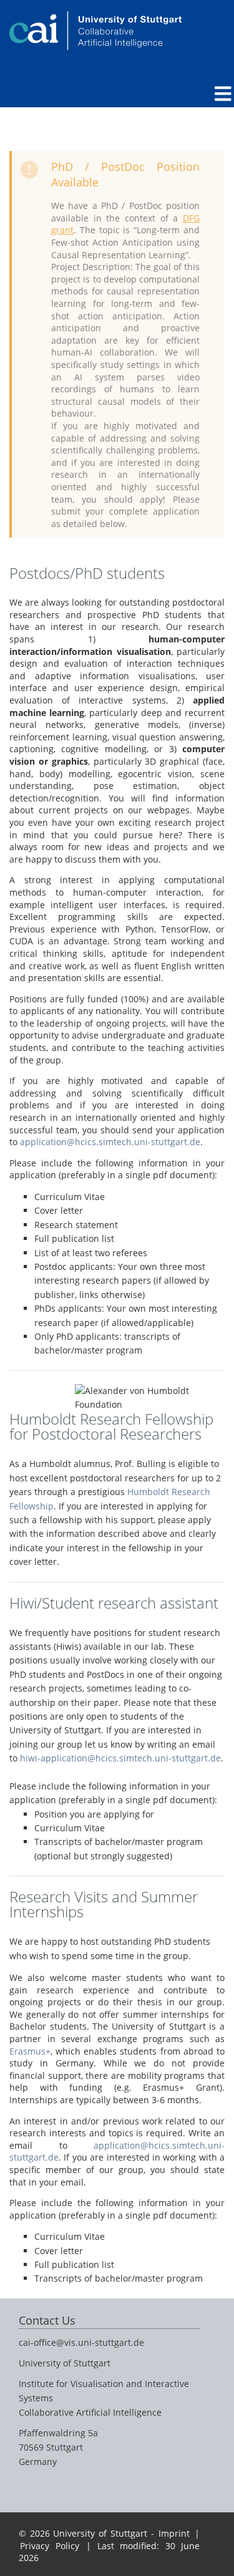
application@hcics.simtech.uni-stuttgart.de (110, 1142)
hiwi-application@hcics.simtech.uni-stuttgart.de (120, 1758)
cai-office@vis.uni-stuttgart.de (81, 2342)
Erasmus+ (30, 2051)
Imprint (174, 2533)
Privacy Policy (49, 2546)
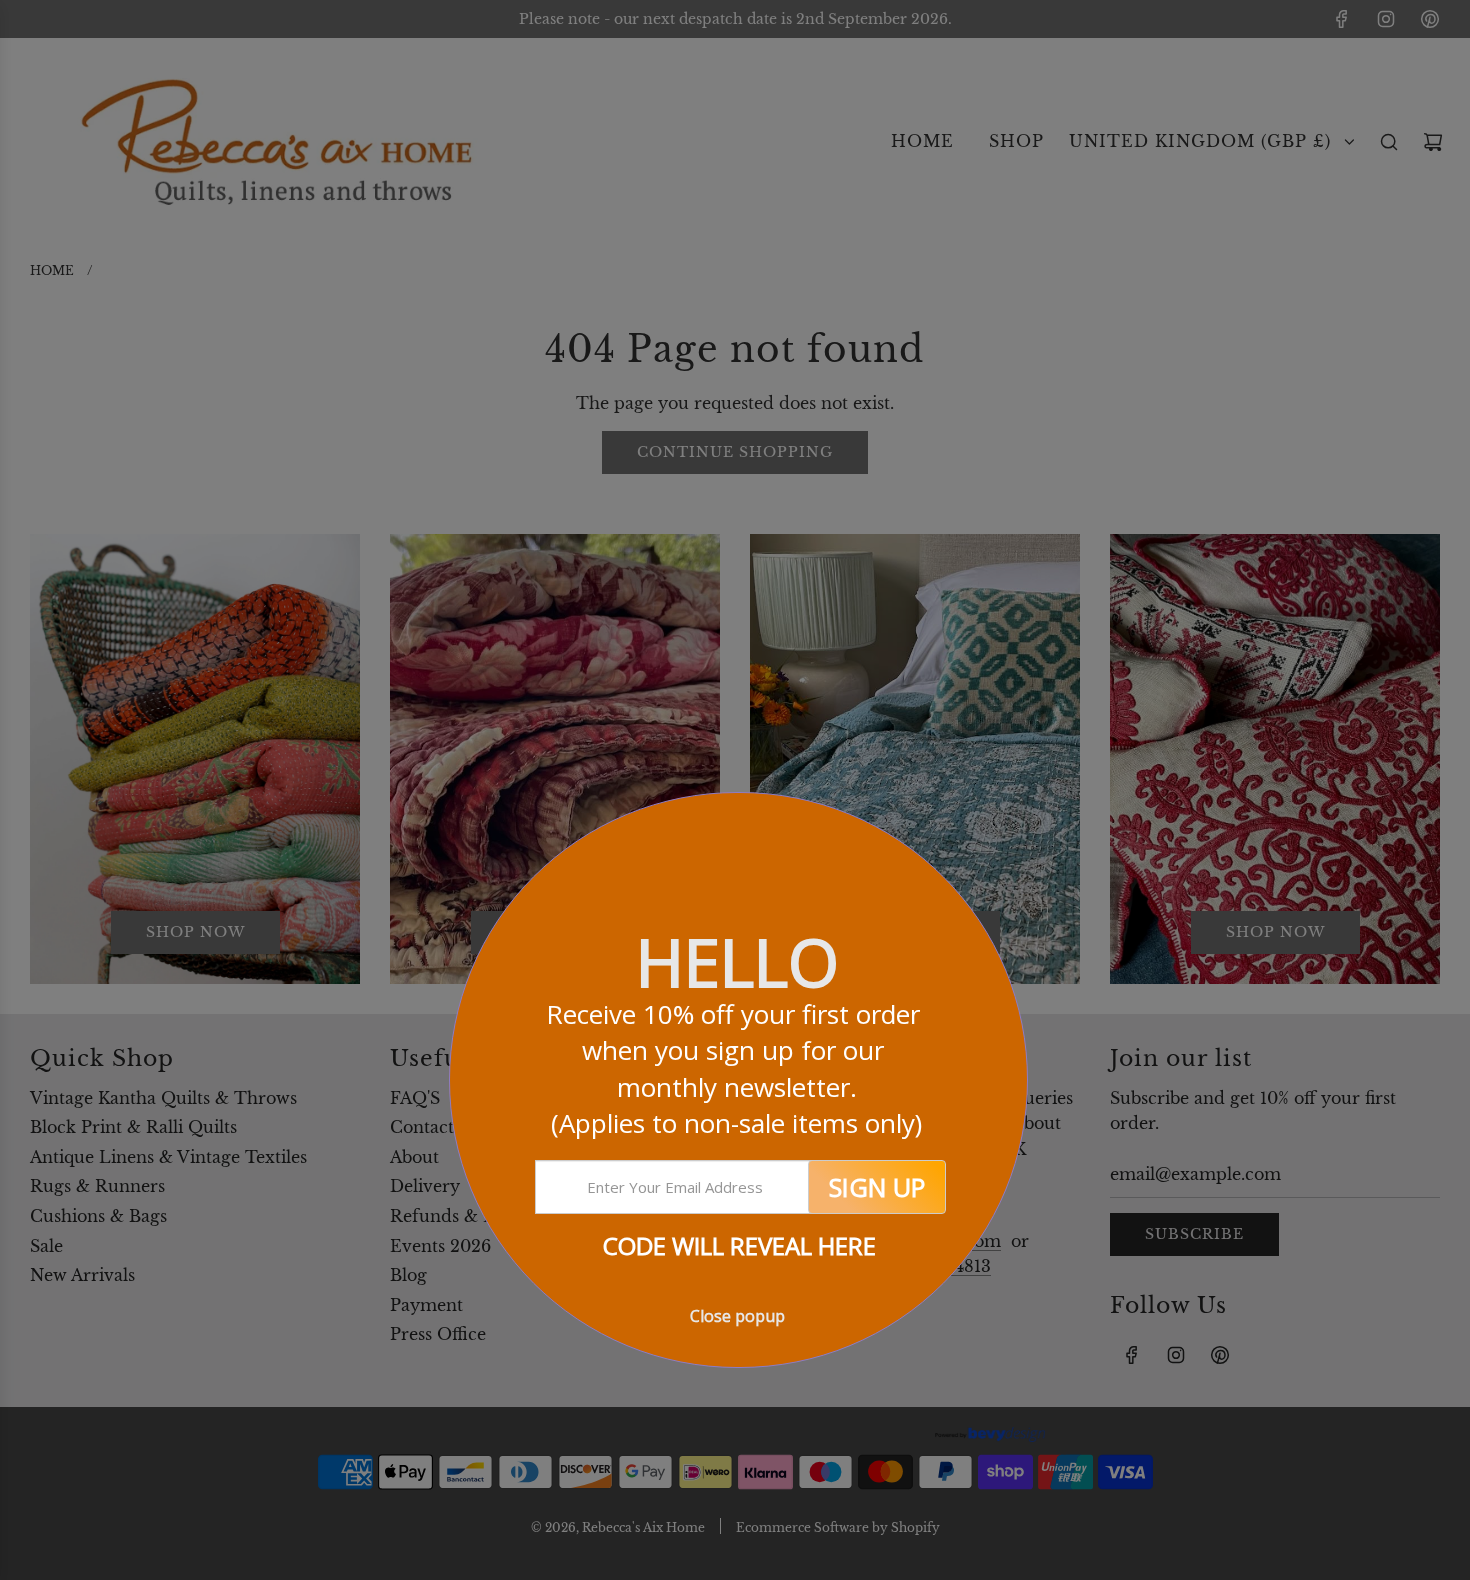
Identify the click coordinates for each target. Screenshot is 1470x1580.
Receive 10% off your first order (736, 1068)
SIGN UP (877, 1187)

■ Exercise goal ■
Repeat the data word for word. Skip the pictures.

■ Solution to this problem ■
application@hcics.simtech.uni-stuttgart.de (110, 1142)
hiwi-application@hcics.simtech.uni-stuttgart.de (120, 1758)
cai-office@vis.uni-stuttgart.de (81, 2342)
Erasmus+ (30, 2051)
Imprint (174, 2533)
Privacy Policy (49, 2546)
Identify the click coordinates for each target. Screenshot is 1470x1580.
Receive 10% off your first order (736, 1068)
SIGN UP (877, 1187)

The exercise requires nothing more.